The reply should be a single number: the count of lines below that contain the word "dropdown".

(Recorded data)
┌────────

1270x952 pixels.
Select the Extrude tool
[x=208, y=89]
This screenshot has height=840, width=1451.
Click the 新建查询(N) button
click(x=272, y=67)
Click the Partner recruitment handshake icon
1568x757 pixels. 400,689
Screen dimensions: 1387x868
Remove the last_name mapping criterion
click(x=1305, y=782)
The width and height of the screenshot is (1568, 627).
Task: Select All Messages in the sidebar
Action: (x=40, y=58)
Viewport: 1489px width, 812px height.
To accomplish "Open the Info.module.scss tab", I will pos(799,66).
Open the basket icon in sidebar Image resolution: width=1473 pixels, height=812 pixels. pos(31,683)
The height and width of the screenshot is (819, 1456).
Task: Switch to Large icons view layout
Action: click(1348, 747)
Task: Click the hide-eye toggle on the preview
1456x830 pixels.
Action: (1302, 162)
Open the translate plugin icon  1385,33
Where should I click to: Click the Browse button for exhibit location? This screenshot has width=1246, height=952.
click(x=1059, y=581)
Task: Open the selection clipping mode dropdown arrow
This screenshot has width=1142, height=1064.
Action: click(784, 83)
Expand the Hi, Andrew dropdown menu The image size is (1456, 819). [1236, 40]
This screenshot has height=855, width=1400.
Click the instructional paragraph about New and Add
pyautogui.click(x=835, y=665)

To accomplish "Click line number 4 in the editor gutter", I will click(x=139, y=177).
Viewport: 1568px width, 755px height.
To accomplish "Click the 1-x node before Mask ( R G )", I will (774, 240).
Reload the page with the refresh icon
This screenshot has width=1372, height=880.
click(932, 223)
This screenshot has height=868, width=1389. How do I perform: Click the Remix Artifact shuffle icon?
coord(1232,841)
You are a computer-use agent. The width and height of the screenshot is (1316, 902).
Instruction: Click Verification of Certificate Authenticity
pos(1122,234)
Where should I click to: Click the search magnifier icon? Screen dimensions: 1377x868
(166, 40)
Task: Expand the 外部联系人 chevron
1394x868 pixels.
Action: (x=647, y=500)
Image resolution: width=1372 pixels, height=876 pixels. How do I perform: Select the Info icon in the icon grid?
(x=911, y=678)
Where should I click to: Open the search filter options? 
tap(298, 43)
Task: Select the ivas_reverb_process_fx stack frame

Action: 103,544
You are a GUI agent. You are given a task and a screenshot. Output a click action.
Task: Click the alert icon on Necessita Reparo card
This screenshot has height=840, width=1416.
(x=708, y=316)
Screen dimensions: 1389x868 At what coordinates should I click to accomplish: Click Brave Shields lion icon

└────────

■ Completed task ■
2